Als ich mich vor einigen Jahren beim Pilzesammeln im Wald ein wenig verirrte, stieß ich am Ende eines schon halb zugewachsenen Wirtschaftsweges auf die Jagdhütte des Bauunternehmers K., die, entschied ich, doch höchst geeignete sei, hier mitten in der "unberührtesten Natur" (H. Wader, Tankerkönig) Orgien und Feste mit verbotenen Lustbarkeiten zu feiern. Das Vorhängeschloß schien leicht zu knacken, vor Entdeckung durch Unberufene wäre man weitgehend sicher, allerdings müßte man mindestens einen Kilometer zu Fuß zurücklegen und auch alle Getränke diese Strecke schleppen. Man wäre schon erschöpft, bevor die Party überhaupt begonnen hätte.

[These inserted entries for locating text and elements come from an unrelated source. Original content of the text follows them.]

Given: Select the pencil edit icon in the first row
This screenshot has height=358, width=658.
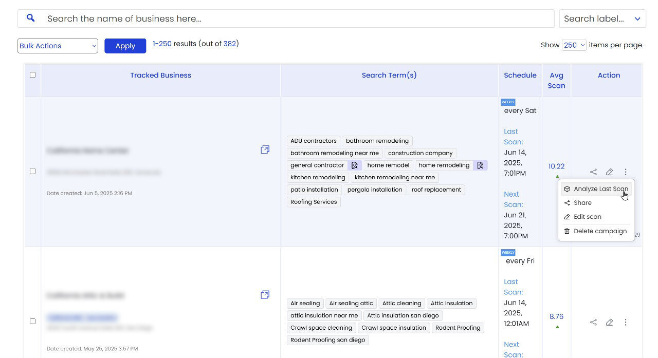Looking at the screenshot, I should [610, 172].
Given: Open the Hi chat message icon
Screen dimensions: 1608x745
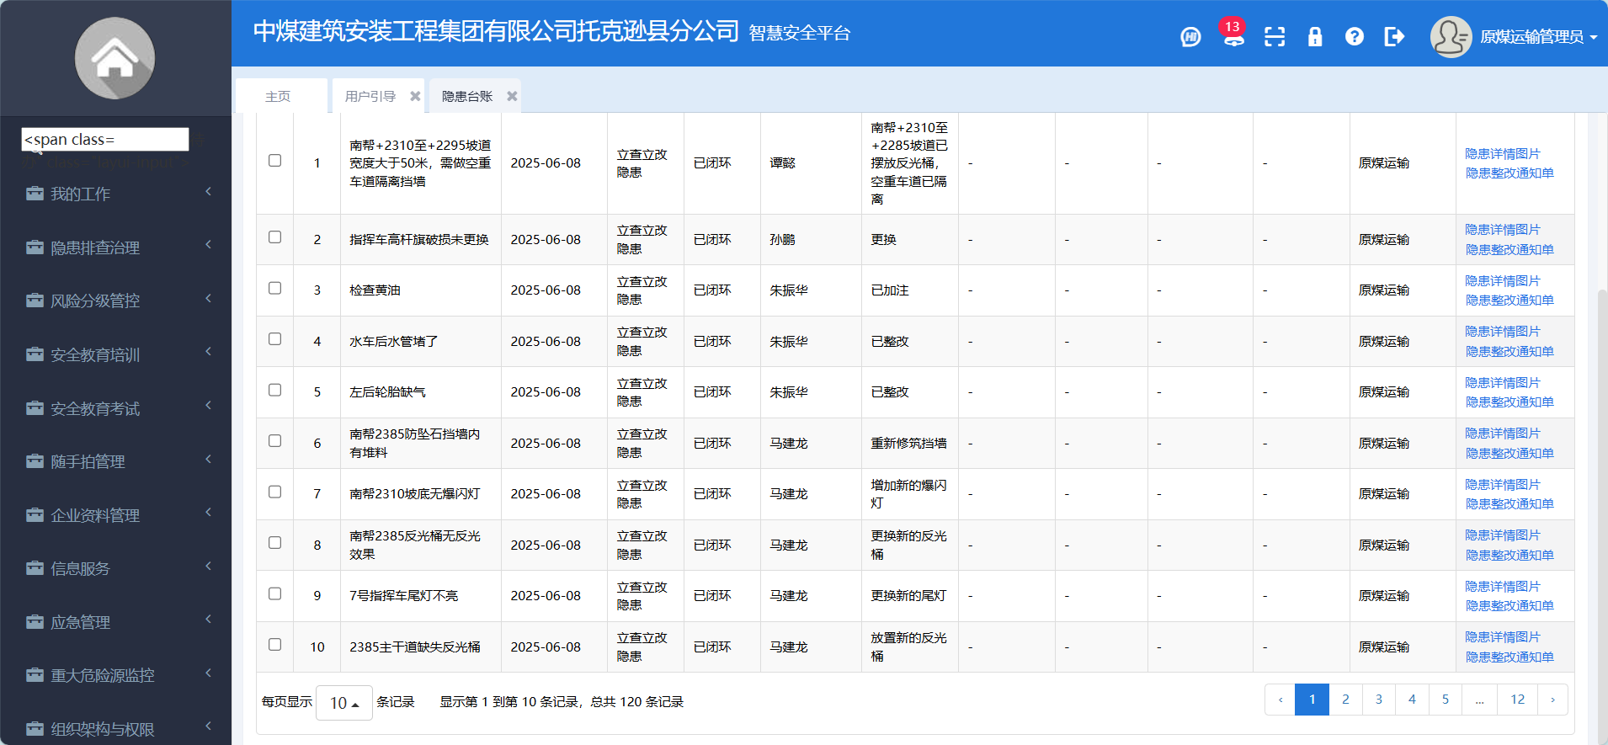Looking at the screenshot, I should 1190,37.
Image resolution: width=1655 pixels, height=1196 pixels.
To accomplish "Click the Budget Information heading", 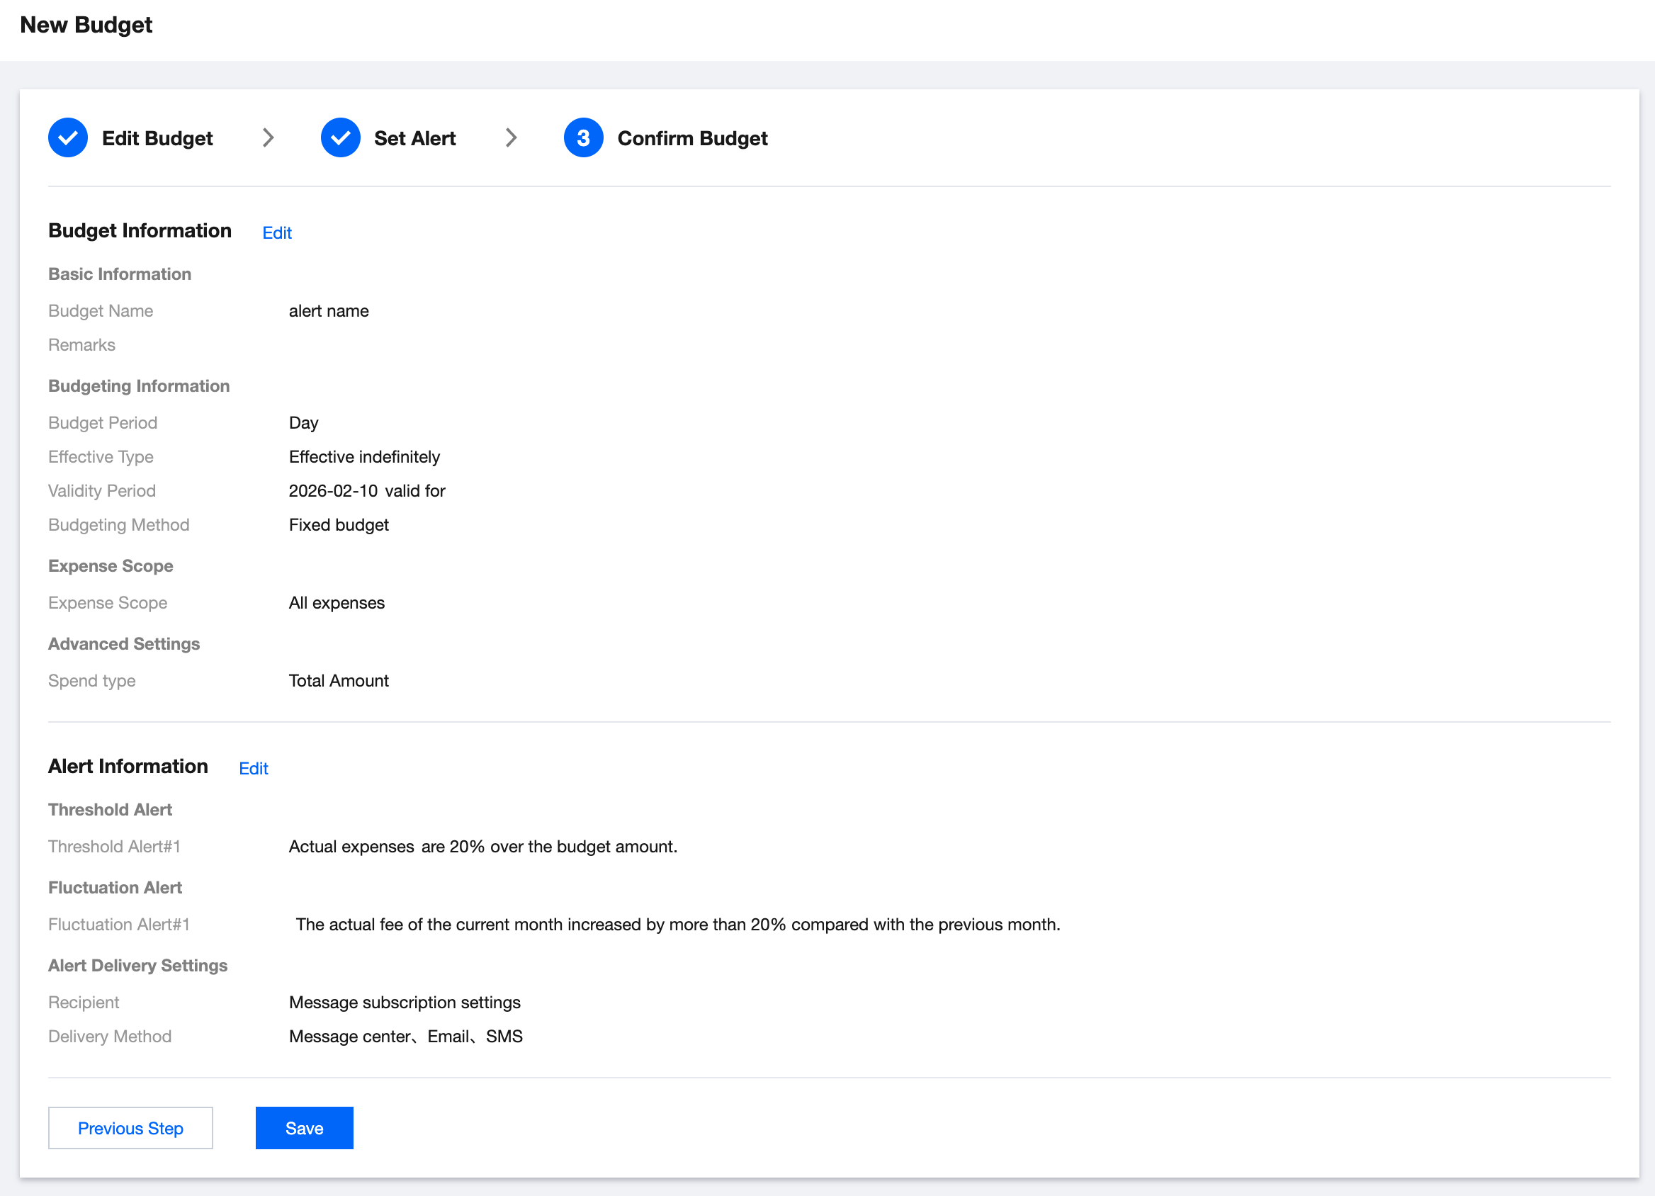I will click(140, 231).
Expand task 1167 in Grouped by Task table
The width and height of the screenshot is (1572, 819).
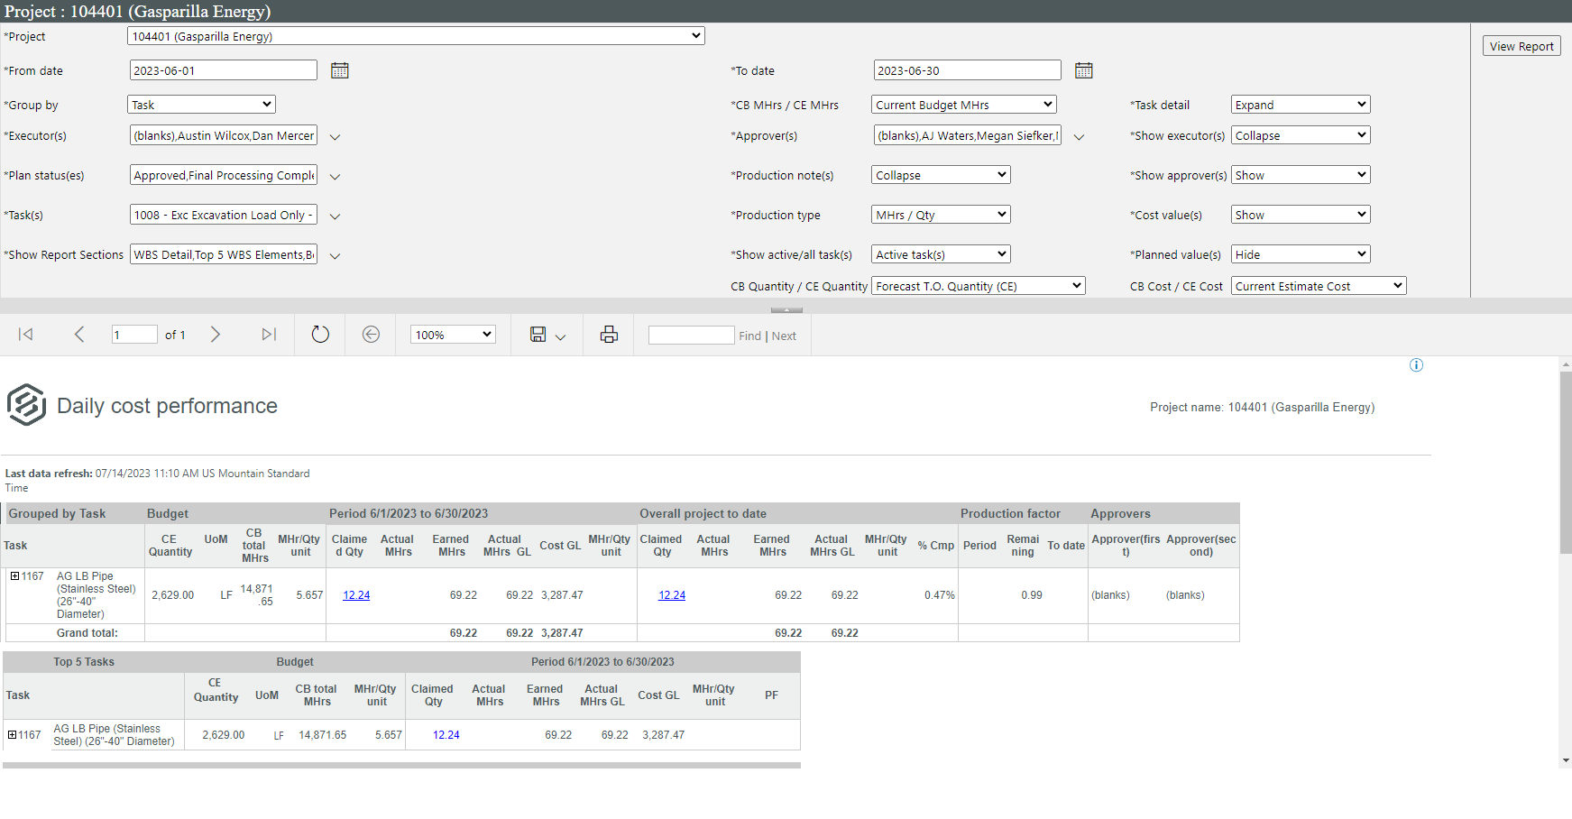[x=14, y=576]
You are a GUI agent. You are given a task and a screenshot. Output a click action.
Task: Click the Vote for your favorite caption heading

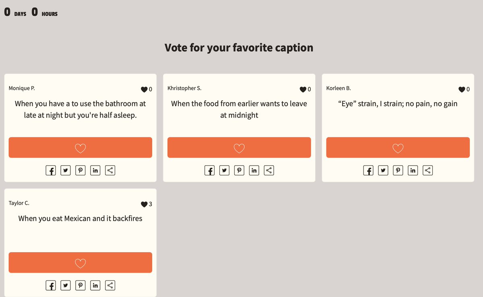tap(239, 48)
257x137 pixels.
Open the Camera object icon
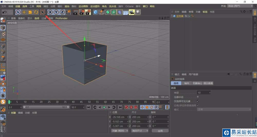(x=132, y=12)
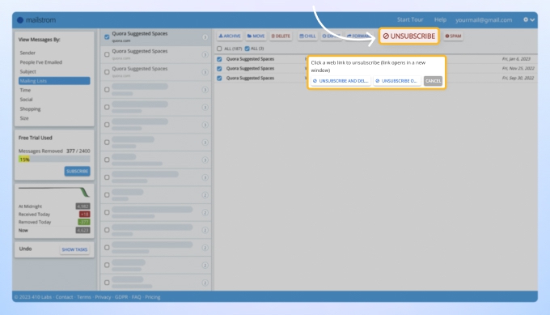Cancel the unsubscribe popup
550x315 pixels.
pos(433,81)
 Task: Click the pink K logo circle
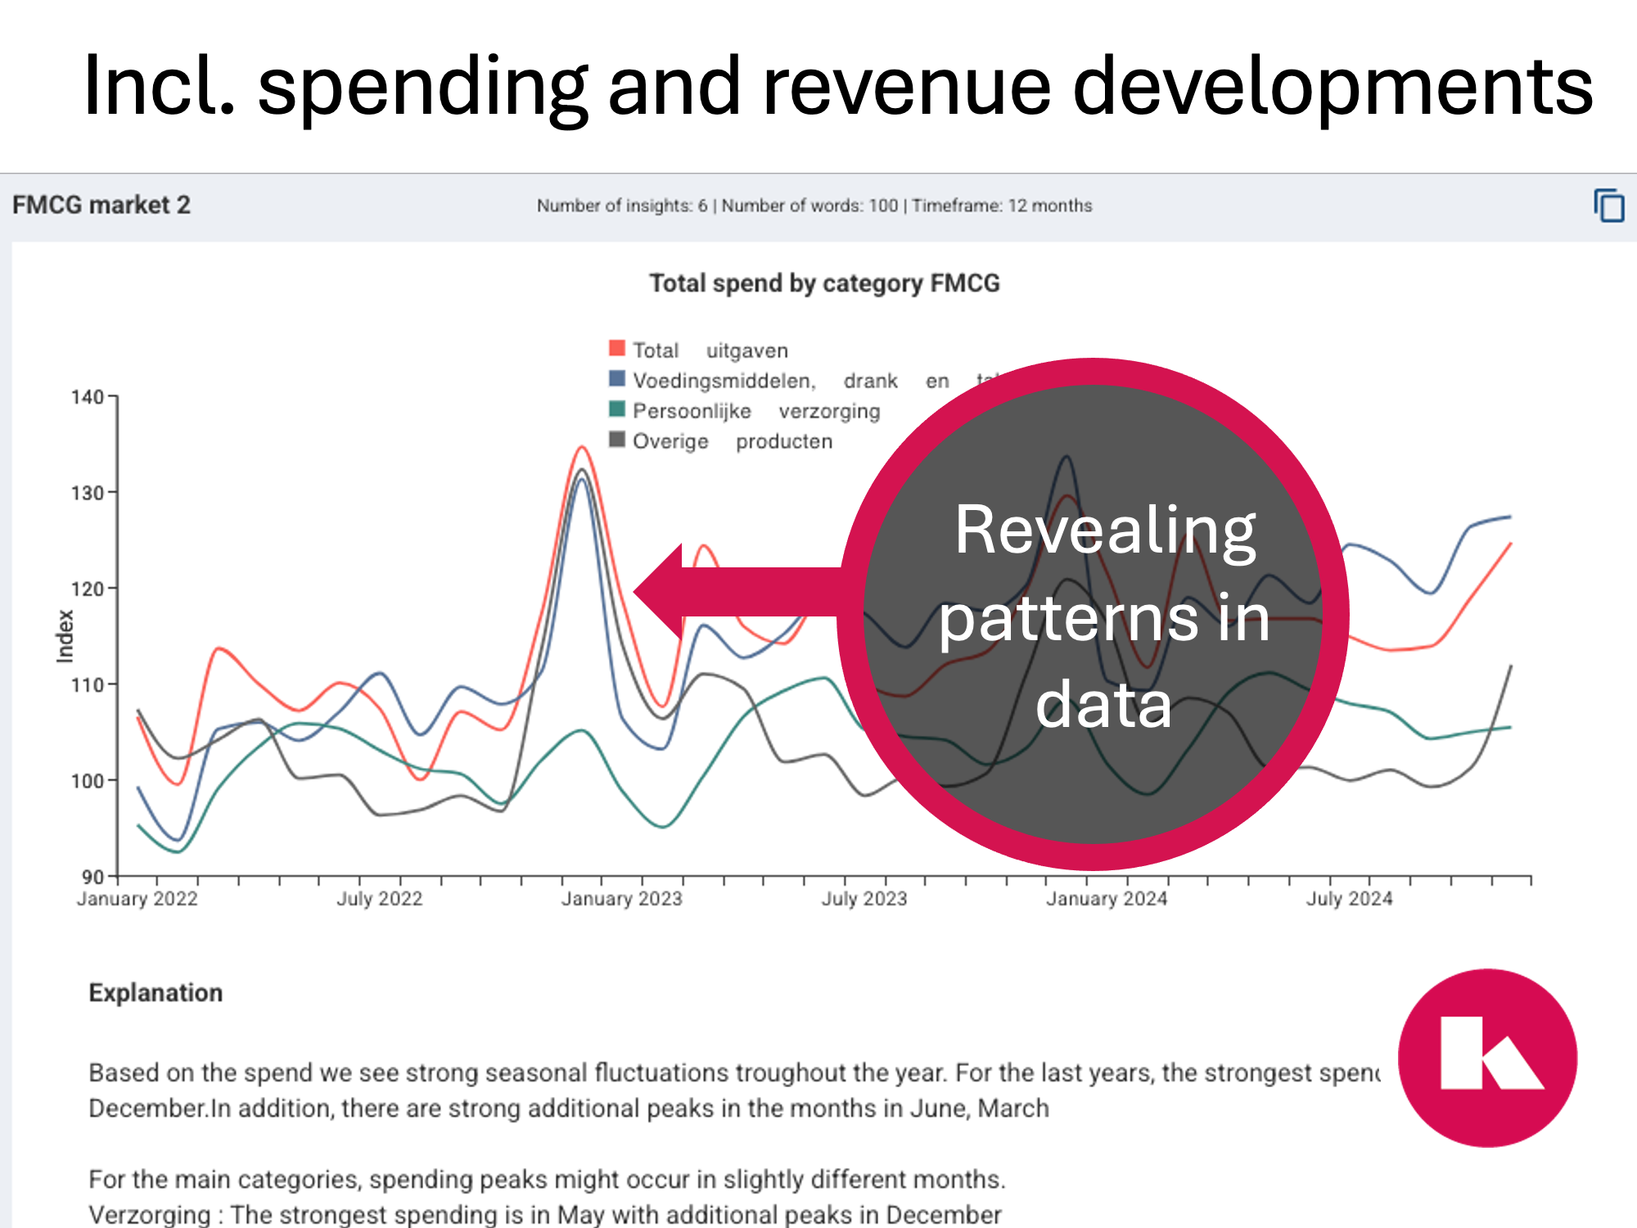(1487, 1058)
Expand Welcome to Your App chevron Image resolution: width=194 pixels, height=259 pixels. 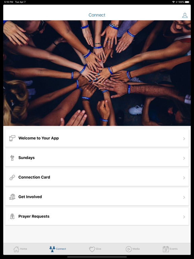[x=184, y=139]
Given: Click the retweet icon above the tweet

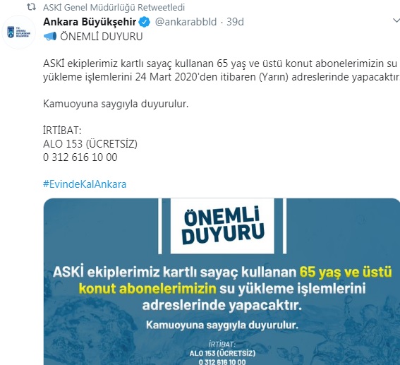Looking at the screenshot, I should (31, 7).
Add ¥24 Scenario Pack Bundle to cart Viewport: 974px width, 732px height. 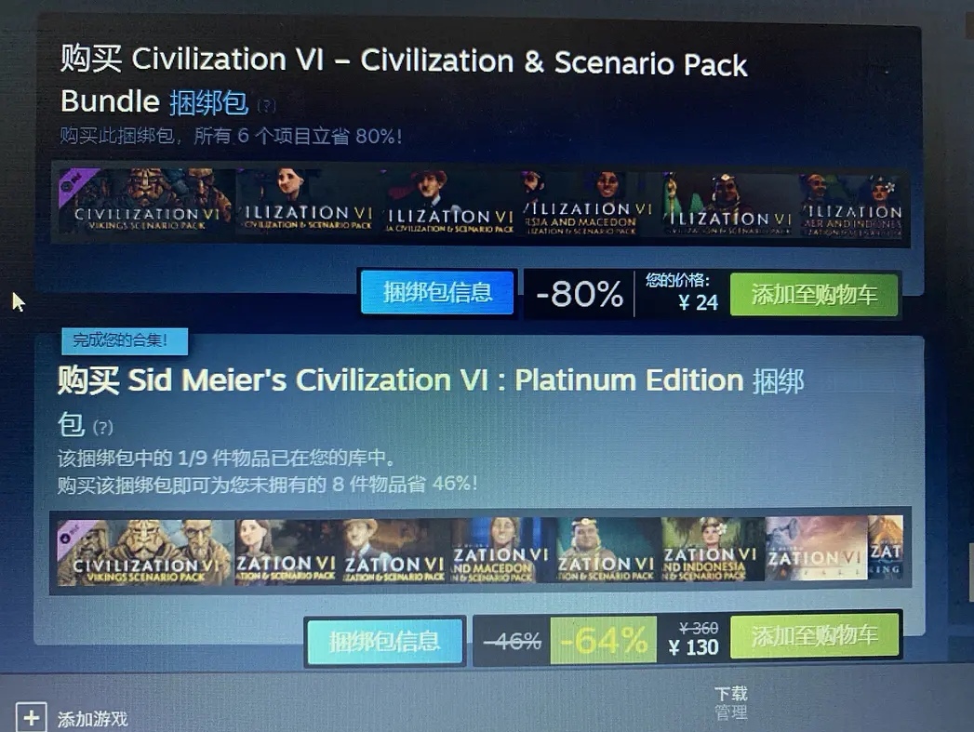click(814, 294)
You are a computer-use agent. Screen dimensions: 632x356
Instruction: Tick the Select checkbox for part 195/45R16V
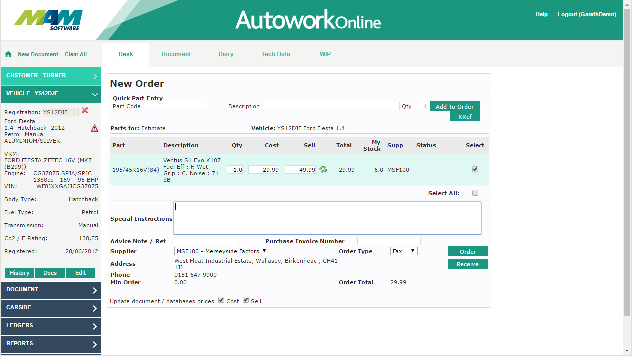(475, 170)
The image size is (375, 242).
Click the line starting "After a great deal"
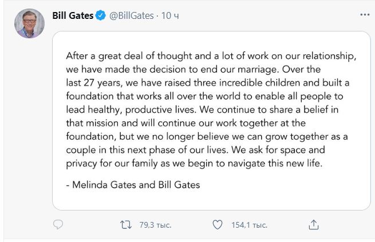coord(211,56)
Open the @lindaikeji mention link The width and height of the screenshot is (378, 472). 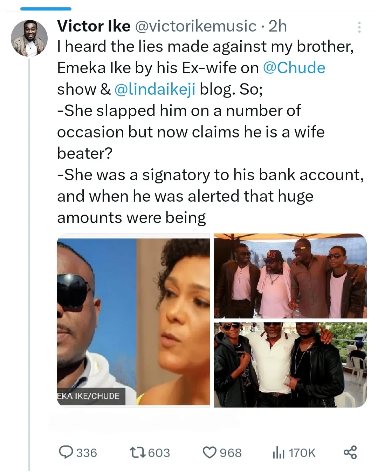(x=154, y=89)
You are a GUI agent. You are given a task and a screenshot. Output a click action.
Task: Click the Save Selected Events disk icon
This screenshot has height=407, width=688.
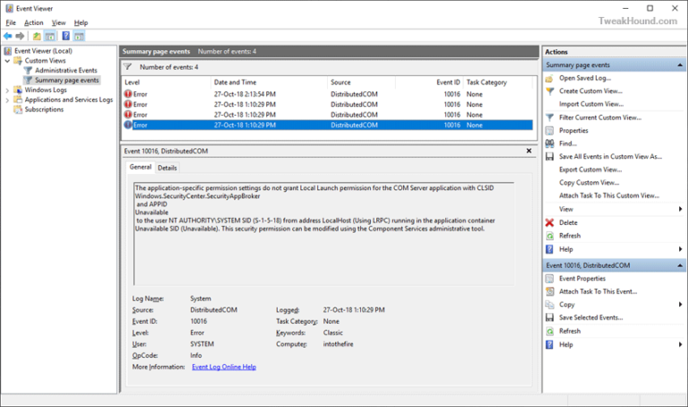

Deshalb ließ ich diesen Gedanken auch bald fallen und ersetzte ihn durch den Plan, den Ort in ein Kunstwerk zu verwandeln, alle Kiefern auf dem umzäunten Areal zu entrinden, sie weiß anzustreichen und die Hütte dafür innen mit einer Fototapete "Deutscher Wald" auszukleiden, ein Plan, so schön er mir als Gedanke auch erschien, den ich aus Mangel an Farbe und Mut dann doch nicht ausführte.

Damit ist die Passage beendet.